I've read a half-dozen threads here about the pros and cons of hosting in-house, but our situation is a little different than most, so I figured I'd just open a new question.
In short, we're a small software company in the northeast U.S. (not Boston or N.Y., a bit in the hills), with an existing product line. For various reasons related to future development work, we need to have servers in-house one way or the other -- right now, we have a couple of 1U Suns (very nice X2100's that are holding up like rocks BTW) in a quarter-height rack.
We've been hosting our sites elsewhere for years, but now that we've got a pile of hardware in-house that won't be going anywhere, I'm thinking it might be worthwhile to just do all our public-facing hosting in house as well. My reasoning, in short:
- the hardware is essentially a sunk cost anyway
- we're already doing whatever admin work is necessary (though, in my experience, you need to pay through the nose for truly managed hosting, as opposed to just having access to a box, which seems to be what passes for 'managed' in the biz)
- our problems will be our own, or moreso compared to any hosting situation (i.e. I've experienced way more downtime because some fool kicked over a router or whatever at a hosting provider than I have due to random admin-level issues)

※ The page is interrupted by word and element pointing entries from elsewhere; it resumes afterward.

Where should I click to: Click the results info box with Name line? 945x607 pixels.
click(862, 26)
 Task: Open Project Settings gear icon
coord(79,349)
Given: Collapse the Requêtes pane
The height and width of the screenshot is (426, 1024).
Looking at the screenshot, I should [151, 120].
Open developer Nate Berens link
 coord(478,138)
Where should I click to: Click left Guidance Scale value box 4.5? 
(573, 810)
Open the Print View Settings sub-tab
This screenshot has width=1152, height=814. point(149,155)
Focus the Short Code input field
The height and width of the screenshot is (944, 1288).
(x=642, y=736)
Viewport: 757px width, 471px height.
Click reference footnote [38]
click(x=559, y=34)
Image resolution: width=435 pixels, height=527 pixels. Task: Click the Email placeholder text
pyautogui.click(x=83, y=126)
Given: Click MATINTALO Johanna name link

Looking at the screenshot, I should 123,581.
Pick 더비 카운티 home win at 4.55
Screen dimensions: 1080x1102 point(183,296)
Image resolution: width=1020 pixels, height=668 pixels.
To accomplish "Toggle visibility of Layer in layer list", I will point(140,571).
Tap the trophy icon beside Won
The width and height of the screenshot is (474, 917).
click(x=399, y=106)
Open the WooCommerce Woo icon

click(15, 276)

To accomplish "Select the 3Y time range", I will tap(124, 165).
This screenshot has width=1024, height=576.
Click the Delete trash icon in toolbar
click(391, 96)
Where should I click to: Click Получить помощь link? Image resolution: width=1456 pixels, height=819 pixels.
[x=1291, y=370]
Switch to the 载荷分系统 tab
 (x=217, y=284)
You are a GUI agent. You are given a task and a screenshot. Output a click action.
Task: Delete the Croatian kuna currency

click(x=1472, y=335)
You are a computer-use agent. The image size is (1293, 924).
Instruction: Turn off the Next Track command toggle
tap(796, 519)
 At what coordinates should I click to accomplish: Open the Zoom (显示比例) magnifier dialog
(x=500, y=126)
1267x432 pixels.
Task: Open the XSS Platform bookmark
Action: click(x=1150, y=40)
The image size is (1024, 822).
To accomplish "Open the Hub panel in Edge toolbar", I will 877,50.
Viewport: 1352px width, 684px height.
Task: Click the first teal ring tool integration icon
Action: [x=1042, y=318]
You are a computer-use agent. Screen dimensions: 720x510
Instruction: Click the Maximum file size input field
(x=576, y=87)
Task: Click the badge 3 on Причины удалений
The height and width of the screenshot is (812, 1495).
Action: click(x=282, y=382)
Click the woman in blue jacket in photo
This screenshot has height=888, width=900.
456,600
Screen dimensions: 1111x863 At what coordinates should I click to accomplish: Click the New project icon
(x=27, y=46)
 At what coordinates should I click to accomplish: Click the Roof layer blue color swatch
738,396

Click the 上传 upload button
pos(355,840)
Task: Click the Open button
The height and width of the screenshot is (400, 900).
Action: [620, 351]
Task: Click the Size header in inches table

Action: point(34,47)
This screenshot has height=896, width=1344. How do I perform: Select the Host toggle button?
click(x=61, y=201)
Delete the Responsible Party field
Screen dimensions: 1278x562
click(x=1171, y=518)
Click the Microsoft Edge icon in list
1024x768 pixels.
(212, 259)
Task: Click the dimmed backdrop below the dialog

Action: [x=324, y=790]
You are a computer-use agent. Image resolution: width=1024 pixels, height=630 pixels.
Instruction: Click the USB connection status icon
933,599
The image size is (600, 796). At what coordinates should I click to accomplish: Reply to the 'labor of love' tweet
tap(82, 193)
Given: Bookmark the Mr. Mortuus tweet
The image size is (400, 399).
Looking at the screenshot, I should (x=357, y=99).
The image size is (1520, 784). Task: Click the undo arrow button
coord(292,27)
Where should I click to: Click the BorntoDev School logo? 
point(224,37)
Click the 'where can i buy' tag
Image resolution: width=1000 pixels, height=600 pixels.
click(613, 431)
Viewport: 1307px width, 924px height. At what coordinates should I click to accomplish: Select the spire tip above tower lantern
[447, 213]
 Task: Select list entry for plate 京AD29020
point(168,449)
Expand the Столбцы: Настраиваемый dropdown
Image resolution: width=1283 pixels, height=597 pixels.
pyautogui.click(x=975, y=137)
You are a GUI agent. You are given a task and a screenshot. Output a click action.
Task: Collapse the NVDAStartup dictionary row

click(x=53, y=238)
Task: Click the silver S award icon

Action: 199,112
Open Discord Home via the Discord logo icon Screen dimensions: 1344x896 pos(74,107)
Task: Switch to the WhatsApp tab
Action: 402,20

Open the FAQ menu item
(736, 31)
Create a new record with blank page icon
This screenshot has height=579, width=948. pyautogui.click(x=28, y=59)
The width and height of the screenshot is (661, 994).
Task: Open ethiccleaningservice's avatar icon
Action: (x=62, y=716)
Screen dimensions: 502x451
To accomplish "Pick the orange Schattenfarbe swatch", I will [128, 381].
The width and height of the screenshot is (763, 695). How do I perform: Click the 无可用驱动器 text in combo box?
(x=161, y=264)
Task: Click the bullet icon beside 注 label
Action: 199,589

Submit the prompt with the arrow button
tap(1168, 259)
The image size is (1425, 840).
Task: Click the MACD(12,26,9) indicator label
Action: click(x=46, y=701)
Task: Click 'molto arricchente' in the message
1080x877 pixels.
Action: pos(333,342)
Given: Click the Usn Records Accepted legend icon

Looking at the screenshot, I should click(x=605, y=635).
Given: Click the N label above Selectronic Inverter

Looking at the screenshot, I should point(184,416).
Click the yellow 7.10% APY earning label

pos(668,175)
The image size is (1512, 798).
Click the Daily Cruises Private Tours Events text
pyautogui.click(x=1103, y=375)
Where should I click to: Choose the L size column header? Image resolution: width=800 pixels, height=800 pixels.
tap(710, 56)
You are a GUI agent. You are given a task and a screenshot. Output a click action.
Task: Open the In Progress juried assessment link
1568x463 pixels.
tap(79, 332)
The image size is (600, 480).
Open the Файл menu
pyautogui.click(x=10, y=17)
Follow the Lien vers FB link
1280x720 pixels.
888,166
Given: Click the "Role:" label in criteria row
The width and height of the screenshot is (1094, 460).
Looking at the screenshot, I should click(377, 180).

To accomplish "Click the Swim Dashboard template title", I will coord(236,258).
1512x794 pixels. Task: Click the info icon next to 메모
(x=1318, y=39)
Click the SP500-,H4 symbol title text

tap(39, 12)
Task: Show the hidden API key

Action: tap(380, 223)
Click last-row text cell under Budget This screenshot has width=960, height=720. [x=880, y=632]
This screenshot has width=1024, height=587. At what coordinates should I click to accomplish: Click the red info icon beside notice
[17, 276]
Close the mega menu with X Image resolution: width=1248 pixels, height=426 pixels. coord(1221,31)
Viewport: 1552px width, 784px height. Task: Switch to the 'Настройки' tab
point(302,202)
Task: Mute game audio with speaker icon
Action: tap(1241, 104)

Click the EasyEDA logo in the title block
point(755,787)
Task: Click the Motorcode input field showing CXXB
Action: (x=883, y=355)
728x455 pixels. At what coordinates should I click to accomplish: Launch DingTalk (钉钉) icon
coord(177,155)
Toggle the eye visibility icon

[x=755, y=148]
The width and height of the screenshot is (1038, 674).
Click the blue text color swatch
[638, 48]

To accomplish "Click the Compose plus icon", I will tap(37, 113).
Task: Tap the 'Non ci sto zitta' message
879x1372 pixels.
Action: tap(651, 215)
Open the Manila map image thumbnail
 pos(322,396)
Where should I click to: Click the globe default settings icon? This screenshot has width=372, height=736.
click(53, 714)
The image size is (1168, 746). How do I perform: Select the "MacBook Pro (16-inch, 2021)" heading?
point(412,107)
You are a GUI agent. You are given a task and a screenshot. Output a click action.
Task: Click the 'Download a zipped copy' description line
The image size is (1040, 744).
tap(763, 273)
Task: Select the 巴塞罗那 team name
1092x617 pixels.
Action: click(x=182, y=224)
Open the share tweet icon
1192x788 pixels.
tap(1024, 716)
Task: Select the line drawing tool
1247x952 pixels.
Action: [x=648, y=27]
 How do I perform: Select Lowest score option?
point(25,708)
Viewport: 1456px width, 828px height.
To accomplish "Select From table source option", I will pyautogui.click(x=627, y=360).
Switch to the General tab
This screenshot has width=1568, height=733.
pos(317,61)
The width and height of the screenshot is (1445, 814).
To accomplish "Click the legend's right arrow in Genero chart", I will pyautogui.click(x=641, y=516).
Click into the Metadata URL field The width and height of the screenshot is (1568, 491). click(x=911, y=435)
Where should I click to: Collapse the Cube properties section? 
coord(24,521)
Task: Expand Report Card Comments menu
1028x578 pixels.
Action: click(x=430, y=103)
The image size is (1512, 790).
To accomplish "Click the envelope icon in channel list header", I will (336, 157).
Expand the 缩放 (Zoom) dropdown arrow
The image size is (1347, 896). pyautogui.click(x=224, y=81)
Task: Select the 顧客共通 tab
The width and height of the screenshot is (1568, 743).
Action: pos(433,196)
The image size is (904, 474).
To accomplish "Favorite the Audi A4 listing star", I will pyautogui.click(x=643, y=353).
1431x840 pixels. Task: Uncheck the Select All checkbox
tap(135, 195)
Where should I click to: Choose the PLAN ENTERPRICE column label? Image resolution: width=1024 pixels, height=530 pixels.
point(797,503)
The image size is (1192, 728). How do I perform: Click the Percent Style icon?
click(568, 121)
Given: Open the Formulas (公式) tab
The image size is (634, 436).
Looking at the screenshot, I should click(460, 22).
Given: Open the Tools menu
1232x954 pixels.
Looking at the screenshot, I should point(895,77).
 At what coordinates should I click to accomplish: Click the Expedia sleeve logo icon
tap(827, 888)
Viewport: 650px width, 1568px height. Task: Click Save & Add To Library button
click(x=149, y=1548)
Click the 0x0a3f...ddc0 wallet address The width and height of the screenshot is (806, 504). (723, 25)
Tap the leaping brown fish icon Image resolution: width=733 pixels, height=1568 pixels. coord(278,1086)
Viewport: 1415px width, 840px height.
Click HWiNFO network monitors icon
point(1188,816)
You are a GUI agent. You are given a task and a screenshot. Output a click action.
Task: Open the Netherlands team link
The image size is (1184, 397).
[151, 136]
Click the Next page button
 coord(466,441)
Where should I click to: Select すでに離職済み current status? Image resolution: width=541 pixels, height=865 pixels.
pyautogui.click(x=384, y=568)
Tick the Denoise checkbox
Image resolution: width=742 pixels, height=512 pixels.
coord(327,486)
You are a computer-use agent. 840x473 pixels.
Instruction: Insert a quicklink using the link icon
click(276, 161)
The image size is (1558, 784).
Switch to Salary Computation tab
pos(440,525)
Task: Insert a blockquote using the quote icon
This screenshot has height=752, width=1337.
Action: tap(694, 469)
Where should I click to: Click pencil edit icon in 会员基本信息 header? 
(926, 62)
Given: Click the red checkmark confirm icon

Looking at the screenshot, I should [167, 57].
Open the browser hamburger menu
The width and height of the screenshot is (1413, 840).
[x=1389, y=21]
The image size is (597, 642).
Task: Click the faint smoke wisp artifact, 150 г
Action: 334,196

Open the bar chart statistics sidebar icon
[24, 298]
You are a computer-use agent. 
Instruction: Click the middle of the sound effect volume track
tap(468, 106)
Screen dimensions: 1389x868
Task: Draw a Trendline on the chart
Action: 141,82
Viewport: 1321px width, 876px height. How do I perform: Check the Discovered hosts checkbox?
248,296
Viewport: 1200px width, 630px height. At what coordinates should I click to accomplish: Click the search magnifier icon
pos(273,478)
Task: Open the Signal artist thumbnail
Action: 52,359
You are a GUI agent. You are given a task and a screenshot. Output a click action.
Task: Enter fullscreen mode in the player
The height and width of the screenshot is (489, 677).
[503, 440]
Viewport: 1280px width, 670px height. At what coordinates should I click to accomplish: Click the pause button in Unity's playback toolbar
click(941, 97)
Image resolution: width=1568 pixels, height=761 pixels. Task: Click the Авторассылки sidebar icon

- we push a lot of large files around, and not having to wait for an upload to our hosted servers sounds very appealing
Obvious cons include:
- Power. We've got appropriate UPS, but no redundancy.
- Bandwidth. Right now we have 16d/2u through Comcast. If we move our main site over, we'll need to at least double that, which might require bonding 2+ cable lines.
- A/C. I don't think this a real issue -- I don't expect that we'll ever have more than 10 servers in here (if we get larger than that, then the economics of this decision change a lot).
Thoughts?
Thanks!
Update: After vacilating some, we've decided to keep hosting offsite. Coincidentially, there was a power outage on our block today, which sorta tipped the scales psychologically (hardly a rigorous process, but wasting about 3 hours was enough for me to take the cue that the universe was trying to tell me something ;-).
Not sure what vendor we'll use going forward, but I appreciated the tip-off to the rackspace cloud as an alternative to ec2, etc.